### RECORDS PROVIDED
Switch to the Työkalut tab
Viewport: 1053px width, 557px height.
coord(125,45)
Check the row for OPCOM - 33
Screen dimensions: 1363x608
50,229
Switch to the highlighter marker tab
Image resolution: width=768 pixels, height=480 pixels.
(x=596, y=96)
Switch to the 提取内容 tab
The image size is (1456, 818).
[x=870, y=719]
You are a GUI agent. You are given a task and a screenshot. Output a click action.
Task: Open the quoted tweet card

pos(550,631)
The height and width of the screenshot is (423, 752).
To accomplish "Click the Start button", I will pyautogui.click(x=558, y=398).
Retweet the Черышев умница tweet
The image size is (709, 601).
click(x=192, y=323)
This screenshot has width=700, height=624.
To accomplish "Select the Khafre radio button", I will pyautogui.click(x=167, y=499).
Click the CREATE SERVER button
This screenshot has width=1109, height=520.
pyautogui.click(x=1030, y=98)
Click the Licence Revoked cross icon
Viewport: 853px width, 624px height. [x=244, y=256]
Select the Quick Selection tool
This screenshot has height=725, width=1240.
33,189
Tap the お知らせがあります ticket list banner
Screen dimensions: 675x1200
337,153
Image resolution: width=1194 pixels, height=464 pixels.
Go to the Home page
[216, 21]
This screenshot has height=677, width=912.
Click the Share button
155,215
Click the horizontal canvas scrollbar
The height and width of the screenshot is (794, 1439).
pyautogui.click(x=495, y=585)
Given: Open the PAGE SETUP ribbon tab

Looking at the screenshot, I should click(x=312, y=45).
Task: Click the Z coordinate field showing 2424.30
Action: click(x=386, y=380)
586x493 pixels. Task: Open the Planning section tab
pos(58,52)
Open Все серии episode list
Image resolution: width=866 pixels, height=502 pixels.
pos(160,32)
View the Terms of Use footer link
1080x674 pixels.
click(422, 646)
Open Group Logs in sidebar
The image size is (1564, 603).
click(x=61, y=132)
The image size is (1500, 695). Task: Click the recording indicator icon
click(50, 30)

### THE TASK
What is wanted is the complete set of entries, returned verbatim.

### RESPONSE BOX
Switch to the Työkalut tab
Viewport: 1053px width, 557px height.
coord(125,45)
Check the row for OPCOM - 33
Screen dimensions: 1363x608
50,229
Switch to the highlighter marker tab
Image resolution: width=768 pixels, height=480 pixels.
(x=596, y=96)
Switch to the 提取内容 tab
The image size is (1456, 818).
[x=870, y=719]
You are a GUI agent. You are given a task and a screenshot. Output a click action.
Task: Open the quoted tweet card

pos(550,631)
The height and width of the screenshot is (423, 752).
To accomplish "Click the Start button", I will pyautogui.click(x=558, y=398).
Retweet the Черышев умница tweet
The image size is (709, 601).
click(x=192, y=323)
This screenshot has width=700, height=624.
To accomplish "Select the Khafre radio button", I will pyautogui.click(x=167, y=499).
Click the CREATE SERVER button
This screenshot has width=1109, height=520.
pyautogui.click(x=1030, y=98)
Click the Licence Revoked cross icon
Viewport: 853px width, 624px height. [x=244, y=256]
Select the Quick Selection tool
This screenshot has height=725, width=1240.
33,189
Tap the お知らせがあります ticket list banner
Screen dimensions: 675x1200
337,153
Image resolution: width=1194 pixels, height=464 pixels.
Go to the Home page
[216, 21]
This screenshot has height=677, width=912.
Click the Share button
155,215
Click the horizontal canvas scrollbar
The height and width of the screenshot is (794, 1439).
pyautogui.click(x=495, y=585)
Given: Open the PAGE SETUP ribbon tab

Looking at the screenshot, I should click(x=312, y=45).
Task: Click the Z coordinate field showing 2424.30
Action: click(x=386, y=380)
586x493 pixels. Task: Open the Planning section tab
pos(58,52)
Open Все серии episode list
Image resolution: width=866 pixels, height=502 pixels.
pos(160,32)
View the Terms of Use footer link
1080x674 pixels.
click(422, 646)
Open Group Logs in sidebar
The image size is (1564, 603).
click(x=61, y=132)
The image size is (1500, 695). Task: Click the recording indicator icon
click(50, 30)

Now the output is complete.